_Problem details_
The range runs from the line containing "Given: Click the recalculate refresh icon" to the last line of the entries. Copy that range exactly, omitting pictures.
-- Opening Marker --
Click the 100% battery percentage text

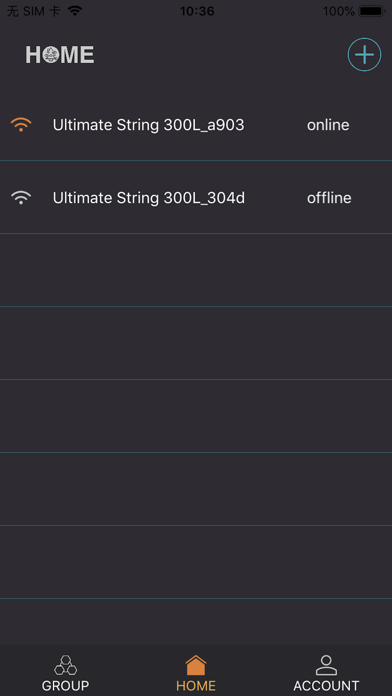(x=339, y=11)
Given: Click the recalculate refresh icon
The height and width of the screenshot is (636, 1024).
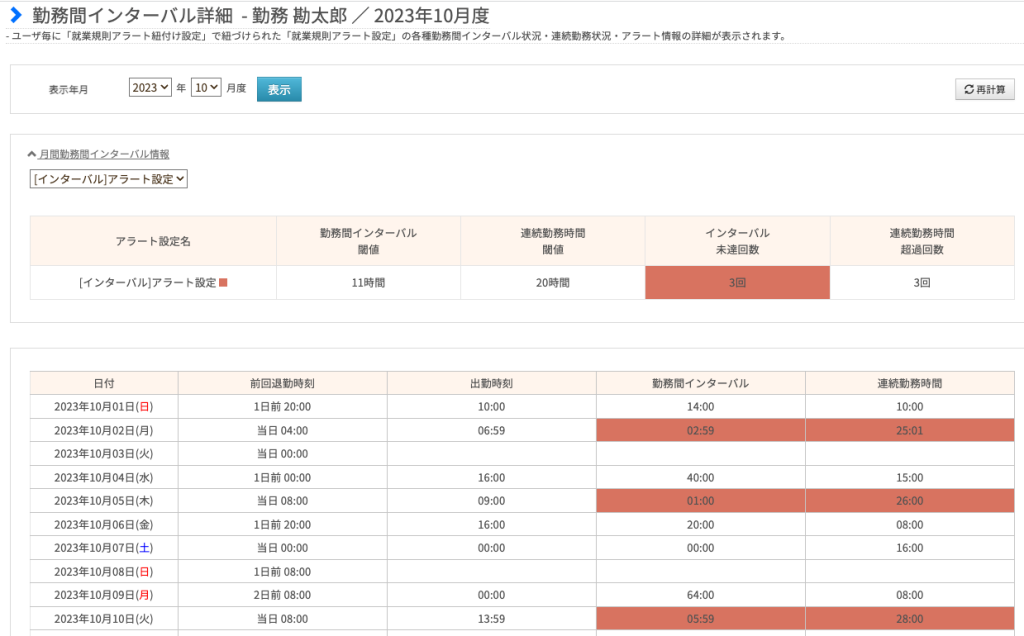Looking at the screenshot, I should point(968,89).
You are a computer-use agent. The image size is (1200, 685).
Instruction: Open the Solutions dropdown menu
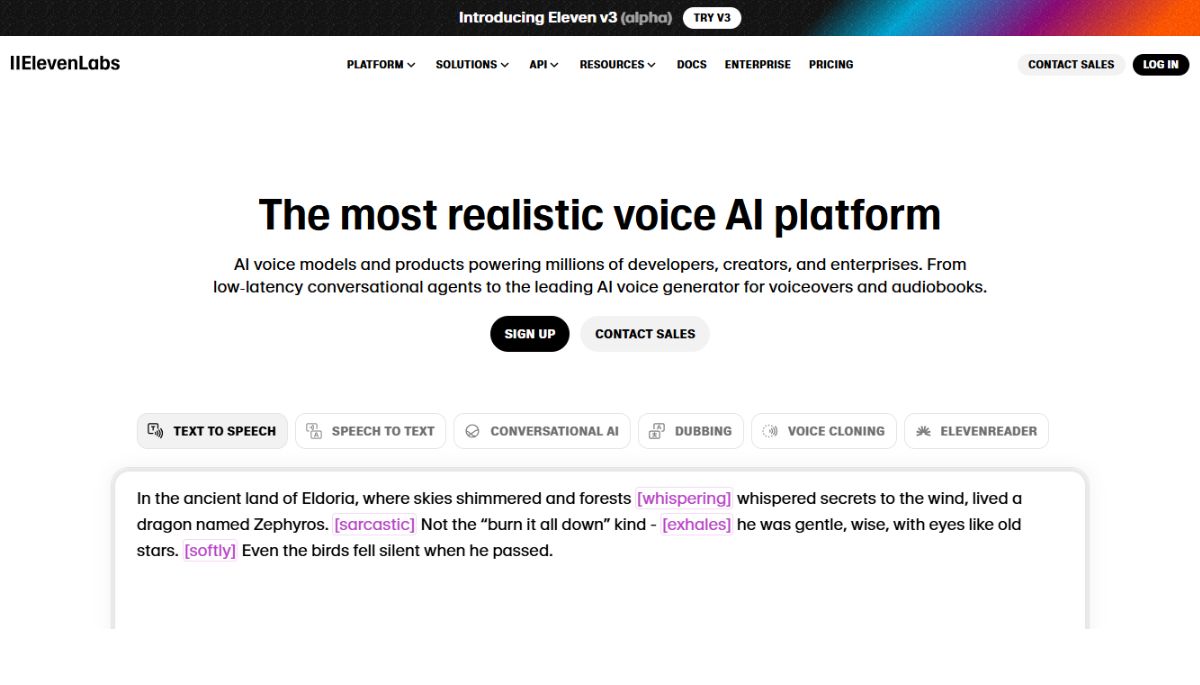[x=472, y=64]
-- Closing Marker --
_Answer to the exercise_
Given: Click the recalculate refresh icon
The height and width of the screenshot is (636, 1024).
Looking at the screenshot, I should point(968,89).
You are a computer-use agent. The image size is (1200, 685).
Instruction: Open the Solutions dropdown menu
[x=472, y=64]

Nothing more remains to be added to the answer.